A further point of distinction might be the tax-exempt status of registered charities and non-profit organizations conferred under the Income Tax Act. However, this suffers from some of the same explanatory shortcomings as charitable status. Not all NFP corporations are tax exempt. NFP corporate status is neither a necessary, nor sufficient, condition to being tax exempt.
Liquidation Distribution
Assuming that the essence of an NFP corporation is the prohibition against making distributions of money or property to members before liquidation or distribution, the next point is that the essence of the distinction between soliciting (or public benefit) corporations and non-soliciting (or mutual benefit) corporations under the CNCA is the difference in who may receive the residual assets of the corporation on liquidation or dissolution.
All registered charities and soliciting corporations must distribute their remaining property (after the discharge of any liabilities of the corporation) to one or more qualified donees under the Income Tax Act. Qualified donees are defined narrowly to include various governments, registered charities and other public benefit organizations.

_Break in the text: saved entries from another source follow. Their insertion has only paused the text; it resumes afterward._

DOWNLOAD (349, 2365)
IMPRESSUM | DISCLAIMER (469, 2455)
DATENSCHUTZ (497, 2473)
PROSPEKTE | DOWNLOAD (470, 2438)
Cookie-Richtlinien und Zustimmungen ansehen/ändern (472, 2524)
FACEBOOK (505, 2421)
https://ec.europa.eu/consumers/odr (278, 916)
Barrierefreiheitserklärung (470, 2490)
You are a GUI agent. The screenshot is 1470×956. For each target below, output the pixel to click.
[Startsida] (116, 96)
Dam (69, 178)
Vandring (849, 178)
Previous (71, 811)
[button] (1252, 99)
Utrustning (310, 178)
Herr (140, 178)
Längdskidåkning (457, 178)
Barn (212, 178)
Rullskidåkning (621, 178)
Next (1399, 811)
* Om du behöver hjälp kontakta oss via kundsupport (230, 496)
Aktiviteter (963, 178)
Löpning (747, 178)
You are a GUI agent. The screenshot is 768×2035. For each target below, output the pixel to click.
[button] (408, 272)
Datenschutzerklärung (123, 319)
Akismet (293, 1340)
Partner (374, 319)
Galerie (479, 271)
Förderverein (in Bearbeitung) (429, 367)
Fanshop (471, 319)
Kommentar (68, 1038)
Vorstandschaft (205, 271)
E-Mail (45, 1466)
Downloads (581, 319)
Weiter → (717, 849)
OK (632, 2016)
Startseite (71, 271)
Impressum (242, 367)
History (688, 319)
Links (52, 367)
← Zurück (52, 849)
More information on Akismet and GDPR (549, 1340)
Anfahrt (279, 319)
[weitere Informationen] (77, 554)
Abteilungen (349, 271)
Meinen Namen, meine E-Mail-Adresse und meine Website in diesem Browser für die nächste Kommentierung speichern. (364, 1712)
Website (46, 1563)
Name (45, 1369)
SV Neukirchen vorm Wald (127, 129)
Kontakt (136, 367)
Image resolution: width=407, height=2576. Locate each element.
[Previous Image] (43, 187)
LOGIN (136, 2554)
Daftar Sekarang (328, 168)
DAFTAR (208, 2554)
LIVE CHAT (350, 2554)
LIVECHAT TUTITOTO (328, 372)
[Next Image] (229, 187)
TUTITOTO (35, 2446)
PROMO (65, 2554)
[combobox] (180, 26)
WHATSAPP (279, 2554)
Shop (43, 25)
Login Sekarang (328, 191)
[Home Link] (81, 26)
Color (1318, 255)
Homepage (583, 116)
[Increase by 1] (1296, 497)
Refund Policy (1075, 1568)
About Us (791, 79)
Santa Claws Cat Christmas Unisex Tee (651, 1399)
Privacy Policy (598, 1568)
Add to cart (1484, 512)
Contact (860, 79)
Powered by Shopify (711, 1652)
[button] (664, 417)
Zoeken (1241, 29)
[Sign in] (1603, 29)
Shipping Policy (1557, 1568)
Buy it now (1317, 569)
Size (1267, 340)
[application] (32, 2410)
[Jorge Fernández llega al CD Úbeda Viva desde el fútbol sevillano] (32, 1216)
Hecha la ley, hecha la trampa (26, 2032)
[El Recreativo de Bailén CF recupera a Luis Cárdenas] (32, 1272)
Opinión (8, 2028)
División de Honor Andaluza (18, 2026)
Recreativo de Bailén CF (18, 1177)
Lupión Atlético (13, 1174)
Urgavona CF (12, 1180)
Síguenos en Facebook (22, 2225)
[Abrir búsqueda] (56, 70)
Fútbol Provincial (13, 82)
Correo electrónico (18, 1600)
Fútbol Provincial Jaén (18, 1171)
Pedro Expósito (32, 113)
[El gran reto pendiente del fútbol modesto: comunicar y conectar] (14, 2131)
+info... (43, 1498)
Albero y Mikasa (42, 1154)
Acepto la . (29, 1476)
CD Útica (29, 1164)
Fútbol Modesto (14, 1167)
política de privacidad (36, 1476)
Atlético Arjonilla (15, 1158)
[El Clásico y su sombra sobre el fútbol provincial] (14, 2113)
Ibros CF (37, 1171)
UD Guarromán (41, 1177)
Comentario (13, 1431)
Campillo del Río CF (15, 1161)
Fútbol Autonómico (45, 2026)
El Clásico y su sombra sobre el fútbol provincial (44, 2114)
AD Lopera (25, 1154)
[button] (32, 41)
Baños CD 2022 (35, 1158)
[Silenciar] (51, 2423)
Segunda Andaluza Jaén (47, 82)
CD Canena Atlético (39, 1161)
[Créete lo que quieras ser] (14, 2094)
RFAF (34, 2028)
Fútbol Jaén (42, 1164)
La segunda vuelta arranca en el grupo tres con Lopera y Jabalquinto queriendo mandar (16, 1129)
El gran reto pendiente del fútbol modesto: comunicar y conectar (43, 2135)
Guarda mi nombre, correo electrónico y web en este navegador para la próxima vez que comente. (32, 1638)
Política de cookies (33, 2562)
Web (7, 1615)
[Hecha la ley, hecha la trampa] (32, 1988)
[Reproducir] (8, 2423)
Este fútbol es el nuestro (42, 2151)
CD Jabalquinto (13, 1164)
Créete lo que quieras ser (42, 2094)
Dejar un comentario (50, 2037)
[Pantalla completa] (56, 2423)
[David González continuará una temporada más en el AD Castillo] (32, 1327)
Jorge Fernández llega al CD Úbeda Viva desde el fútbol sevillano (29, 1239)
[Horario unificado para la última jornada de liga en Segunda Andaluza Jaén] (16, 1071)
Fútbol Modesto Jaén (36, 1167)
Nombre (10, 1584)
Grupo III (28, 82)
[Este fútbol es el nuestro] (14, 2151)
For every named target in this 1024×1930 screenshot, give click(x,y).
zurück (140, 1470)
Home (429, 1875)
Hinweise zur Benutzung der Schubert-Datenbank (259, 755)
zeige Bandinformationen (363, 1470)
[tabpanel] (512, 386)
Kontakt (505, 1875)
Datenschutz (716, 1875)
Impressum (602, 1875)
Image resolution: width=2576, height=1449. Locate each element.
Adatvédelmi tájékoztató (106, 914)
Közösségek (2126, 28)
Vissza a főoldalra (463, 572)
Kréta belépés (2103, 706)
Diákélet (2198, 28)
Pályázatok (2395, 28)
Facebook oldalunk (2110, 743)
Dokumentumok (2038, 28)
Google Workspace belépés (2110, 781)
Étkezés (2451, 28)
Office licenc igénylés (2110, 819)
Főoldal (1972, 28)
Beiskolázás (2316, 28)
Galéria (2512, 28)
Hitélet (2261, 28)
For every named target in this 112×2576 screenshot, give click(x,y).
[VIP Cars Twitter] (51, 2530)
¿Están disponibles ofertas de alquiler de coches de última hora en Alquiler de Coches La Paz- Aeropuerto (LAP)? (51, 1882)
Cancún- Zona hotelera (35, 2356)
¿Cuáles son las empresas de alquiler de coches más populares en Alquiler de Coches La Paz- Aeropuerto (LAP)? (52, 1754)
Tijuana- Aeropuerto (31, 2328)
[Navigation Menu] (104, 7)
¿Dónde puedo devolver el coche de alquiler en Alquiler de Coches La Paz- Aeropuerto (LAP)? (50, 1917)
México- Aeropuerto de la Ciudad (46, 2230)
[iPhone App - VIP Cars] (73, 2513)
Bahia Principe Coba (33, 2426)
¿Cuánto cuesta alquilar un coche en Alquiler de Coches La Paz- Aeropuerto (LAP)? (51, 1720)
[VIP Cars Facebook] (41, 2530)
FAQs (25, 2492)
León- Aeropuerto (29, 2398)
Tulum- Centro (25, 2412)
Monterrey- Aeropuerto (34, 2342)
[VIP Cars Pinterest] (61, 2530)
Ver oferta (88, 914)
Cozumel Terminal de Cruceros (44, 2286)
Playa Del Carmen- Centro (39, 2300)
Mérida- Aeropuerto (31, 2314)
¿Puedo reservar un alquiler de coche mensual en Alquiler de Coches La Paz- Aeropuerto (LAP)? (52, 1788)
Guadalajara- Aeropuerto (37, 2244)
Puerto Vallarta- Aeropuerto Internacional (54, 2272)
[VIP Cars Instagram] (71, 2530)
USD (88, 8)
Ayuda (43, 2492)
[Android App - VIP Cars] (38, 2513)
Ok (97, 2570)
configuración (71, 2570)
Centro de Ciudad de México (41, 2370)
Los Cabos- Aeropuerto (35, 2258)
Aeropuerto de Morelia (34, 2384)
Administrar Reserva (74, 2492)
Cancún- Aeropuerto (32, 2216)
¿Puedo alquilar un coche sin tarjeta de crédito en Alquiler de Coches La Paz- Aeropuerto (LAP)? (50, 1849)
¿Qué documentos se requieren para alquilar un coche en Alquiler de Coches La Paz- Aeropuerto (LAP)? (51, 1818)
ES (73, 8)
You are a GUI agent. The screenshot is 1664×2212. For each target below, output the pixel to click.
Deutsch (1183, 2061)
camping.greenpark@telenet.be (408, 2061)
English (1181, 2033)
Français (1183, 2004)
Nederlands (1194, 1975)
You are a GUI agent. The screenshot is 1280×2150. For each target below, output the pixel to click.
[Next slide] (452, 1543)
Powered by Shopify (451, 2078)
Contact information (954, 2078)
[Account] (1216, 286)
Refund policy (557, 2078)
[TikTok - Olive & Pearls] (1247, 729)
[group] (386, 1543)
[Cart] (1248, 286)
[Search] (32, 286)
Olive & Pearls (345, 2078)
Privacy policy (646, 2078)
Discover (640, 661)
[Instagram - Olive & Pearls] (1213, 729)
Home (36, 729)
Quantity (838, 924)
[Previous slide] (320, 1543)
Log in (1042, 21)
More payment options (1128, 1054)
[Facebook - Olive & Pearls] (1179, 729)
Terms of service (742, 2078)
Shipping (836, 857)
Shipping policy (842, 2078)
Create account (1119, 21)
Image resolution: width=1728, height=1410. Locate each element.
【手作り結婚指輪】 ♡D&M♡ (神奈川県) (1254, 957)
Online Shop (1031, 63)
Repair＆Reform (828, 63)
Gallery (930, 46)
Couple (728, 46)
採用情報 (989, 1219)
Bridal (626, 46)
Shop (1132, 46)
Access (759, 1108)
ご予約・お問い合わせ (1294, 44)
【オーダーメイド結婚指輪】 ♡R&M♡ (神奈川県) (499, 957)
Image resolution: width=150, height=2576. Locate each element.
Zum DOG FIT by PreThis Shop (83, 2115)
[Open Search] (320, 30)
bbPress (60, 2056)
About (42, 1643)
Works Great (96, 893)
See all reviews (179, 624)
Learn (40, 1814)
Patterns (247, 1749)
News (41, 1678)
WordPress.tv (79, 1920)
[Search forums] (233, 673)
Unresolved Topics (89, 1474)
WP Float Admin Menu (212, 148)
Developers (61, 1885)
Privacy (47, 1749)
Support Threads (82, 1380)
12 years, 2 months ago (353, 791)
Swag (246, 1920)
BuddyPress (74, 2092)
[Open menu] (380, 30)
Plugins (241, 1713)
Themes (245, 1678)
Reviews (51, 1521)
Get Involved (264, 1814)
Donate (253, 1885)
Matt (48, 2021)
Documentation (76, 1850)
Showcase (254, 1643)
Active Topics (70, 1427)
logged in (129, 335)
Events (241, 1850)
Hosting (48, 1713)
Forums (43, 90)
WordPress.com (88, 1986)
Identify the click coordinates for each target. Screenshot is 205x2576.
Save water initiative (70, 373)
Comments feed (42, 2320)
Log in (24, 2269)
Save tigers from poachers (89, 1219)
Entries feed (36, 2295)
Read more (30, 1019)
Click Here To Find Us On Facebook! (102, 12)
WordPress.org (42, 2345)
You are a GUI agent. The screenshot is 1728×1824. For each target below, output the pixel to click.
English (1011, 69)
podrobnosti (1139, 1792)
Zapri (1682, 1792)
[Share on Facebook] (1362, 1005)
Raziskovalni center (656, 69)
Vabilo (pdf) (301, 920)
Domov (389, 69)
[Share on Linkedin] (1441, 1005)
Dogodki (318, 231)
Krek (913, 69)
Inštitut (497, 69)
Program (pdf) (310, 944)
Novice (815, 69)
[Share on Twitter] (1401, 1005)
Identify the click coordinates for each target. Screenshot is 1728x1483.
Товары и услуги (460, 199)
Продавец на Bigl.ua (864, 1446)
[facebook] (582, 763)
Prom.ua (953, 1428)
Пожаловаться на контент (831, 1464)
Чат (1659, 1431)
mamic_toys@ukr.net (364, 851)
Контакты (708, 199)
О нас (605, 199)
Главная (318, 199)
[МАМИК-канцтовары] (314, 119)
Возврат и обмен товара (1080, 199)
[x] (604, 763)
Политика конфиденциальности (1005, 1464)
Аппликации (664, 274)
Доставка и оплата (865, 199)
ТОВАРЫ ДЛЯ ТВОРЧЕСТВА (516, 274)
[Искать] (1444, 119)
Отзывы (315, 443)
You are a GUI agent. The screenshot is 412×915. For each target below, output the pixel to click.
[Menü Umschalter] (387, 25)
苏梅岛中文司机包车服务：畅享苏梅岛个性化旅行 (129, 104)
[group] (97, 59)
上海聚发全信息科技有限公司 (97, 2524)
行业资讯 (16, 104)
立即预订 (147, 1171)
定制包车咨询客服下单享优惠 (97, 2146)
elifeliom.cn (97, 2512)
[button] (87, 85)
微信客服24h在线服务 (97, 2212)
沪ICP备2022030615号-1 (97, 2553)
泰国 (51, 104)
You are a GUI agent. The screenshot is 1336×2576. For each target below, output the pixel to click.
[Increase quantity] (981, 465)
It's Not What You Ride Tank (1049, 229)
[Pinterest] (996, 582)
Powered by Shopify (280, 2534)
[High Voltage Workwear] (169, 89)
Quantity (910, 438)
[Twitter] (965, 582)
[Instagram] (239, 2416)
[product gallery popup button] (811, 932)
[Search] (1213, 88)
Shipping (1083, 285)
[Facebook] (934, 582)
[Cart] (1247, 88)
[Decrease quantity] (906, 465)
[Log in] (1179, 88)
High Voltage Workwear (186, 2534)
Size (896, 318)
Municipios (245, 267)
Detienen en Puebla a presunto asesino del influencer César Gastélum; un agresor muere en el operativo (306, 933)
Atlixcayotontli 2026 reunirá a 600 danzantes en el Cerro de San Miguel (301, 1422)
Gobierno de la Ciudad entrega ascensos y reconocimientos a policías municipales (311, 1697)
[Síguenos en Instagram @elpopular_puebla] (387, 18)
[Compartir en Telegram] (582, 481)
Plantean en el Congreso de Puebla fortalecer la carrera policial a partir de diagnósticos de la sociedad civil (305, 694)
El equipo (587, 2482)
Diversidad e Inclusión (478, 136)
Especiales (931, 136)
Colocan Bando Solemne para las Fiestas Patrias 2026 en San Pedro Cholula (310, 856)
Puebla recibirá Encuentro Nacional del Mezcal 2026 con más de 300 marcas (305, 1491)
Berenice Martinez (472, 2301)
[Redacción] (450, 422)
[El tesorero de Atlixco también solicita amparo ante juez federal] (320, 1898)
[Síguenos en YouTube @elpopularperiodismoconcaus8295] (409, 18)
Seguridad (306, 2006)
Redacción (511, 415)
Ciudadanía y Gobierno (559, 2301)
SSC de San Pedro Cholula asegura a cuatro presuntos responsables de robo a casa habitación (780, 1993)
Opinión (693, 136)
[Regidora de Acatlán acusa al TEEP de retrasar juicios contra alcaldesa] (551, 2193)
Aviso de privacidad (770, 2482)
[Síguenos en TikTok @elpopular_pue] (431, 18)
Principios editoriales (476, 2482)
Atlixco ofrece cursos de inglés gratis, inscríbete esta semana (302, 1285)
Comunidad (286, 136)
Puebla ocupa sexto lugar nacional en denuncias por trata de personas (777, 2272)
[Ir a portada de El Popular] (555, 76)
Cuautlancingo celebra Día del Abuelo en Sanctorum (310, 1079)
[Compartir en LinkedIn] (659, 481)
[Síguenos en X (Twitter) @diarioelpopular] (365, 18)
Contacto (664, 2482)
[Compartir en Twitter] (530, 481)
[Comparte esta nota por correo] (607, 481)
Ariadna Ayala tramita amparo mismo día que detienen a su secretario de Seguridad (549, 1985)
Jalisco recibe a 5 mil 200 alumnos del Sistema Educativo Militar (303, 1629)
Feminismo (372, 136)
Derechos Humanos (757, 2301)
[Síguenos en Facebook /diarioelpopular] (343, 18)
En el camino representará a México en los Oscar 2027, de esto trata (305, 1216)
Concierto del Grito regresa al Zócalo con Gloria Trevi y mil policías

All other non-soliciting corporations under the CNCA are free to distribute their residual assets in accordance with their articles. Indeed, if the articles are silent, the default rule for these non-soliciting corporations is that their net assets may be distributed on a per capita basis to members.
Conclusions
What characterizes an NFP corporation is its inability to distribute its money or other property to members any time before its liquidation or distribution. This prohibition changes the objective of the corporation from maximizing profits for owners and their agents (directors and management) to carrying out its social function as defined in its articles.
What characterizes a soliciting (or public benefit) corporation from a non-soliciting corporation is who qualifies to be the recipient of the net assets of the corporation on liquidation or dissolution. For a soliciting corporation (including all registered charities), only qualified donees can receive the residual assets. Other non-soliciting corporations may distribute their net assets to anyone named in their articles (including members, qualified donees or organizations having similar purposes).